Peristiwa ketiga yang paling berkesan dalam hidup saya adalah ketika dokter di Filipina mengatakan: “Stephen Tong terkena kanker hati dan dalam waktu 1 tahun akan meninggal.” Ketika saya diberi tahu, hal itu bagaikan vonis pengadilan. Saat itu saya berpikir: “Mati? Mengapa selama ini saya tidak berpikir mati? Kalau memang saya harus mati tahun ini, lalu apa yang harus saya lakukan?” Saat itu saya sangat tenang. Ketika pulang ke kota Malang, istri saya menjemput saya (saat itu masih ada penerbangan langsung dari Jakarta ke Malang), dan mengatakan apakah saya tidak takut divonis seperti itu. Saya katakan tidak, karena kalau saya harus hidup sehari demi sehari, itu semua merupakan kehendak Tuhan. Istri saya berargumen bahwa kita harus berusaha agar bisa lebih sehat. Saya setuju, tetapi hidup tetap di tangan Tuhan.

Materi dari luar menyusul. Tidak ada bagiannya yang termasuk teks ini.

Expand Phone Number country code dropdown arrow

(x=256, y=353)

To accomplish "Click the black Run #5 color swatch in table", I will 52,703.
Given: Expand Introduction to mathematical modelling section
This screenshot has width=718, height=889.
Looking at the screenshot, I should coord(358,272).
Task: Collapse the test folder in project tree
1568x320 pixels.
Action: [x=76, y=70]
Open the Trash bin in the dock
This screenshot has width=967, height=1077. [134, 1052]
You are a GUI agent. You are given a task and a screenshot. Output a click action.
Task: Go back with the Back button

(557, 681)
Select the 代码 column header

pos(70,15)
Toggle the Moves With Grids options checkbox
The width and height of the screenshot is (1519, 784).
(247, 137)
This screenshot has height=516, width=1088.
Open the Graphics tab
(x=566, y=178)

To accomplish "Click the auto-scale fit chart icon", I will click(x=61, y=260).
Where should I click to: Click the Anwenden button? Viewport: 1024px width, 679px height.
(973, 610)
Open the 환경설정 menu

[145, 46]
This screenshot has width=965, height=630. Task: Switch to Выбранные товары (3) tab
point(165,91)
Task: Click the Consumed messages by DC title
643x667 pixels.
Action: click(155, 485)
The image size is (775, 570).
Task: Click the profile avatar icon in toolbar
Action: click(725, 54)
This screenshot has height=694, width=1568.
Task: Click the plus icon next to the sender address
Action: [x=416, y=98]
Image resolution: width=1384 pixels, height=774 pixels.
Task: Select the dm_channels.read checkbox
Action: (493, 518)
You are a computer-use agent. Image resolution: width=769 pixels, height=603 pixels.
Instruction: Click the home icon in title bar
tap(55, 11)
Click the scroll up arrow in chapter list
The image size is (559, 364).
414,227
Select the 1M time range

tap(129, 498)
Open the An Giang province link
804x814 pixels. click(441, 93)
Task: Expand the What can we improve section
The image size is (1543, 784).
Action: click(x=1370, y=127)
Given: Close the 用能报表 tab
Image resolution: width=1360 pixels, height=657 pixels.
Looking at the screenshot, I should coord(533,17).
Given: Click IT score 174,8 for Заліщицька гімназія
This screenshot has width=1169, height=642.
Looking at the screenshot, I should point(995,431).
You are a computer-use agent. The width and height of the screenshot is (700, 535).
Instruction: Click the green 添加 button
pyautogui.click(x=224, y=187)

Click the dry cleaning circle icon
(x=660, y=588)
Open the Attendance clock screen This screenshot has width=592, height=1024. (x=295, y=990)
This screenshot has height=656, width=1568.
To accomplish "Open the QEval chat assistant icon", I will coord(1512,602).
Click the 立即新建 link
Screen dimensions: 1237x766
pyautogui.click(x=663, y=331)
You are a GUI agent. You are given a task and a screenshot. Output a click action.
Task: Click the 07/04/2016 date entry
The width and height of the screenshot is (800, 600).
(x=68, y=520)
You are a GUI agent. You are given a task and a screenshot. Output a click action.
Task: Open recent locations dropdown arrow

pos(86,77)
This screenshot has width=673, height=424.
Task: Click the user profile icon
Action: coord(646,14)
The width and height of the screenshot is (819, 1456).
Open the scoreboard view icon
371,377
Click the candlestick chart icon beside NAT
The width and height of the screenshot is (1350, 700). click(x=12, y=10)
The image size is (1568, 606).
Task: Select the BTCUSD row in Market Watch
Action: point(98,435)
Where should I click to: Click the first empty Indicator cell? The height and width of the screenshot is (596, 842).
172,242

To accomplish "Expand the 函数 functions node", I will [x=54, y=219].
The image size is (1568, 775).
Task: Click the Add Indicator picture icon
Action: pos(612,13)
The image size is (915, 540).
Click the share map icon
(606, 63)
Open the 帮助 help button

Ketika Saudara tidak mengalami bahaya, Saudara tidak akan sadar bahwa Tuhan Yesus sudah menyertai Saudara. Yesus sudah menyertai, tetapi manusia yang tidak sadar disertai. Banyak orang Kristen yang belum sadar bahwa Tuhan sudah menyertai kita. Terkadang Tuhan membiarkan kita mengalami kesulitan, mengalami berbagai bahaya dan penderitaan untuk mencelikkan mata kita dan membuka telinga kita agar kita bisa melihat lebih jelas dan mendengar lebih jelas pimpinan Tuhan atas hidup kita. Jika pada suatu hari Saudara harus sakit keras dan mati, jangan takut. Jika suatu hari Saudara harus menjadi duda, atau menjadi janda, jangan takut. Dengan mata di atas kepala saya sendiri saya menyaksikan ada beberapa janda yang lebih hebat dan lebih kuat setelah ditinggal oleh suaminya. Beberapa kali saya melihat wanita-wanita yang ketika masih ada suaminya, terlihat begitu lemah dan tidak boleh ikut campur banyak hal karena dianggap tidak mampu, tetapi setelah kematian suaminya, ia bangkit dan sadar akan penyertaan Tuhan, mempunyai iman yang kuat untuk mengatasi kesulitan. Orang-orang yang sungguh-sungguh seperti ini menjadi keindahan di dalam gereja-gereja Tuhan. Jangan kita berpikir bahwa kita tidak mampu, kita tidak ada gunanya, atau kita terlalu lemah. Jangan kita mengatakan bahwa kita hanya bisa jatuh dan tidak bisa bangun. Tuhan Yesus berkata: “Jangan takut. Percayalah kepada-Ku.” Iman kepercayaan yang sejati adalah nyanyian di malam yang gelap. Orang beriman dimampukan bernyanyi di malam yang gelap dan di lembah yang kelam.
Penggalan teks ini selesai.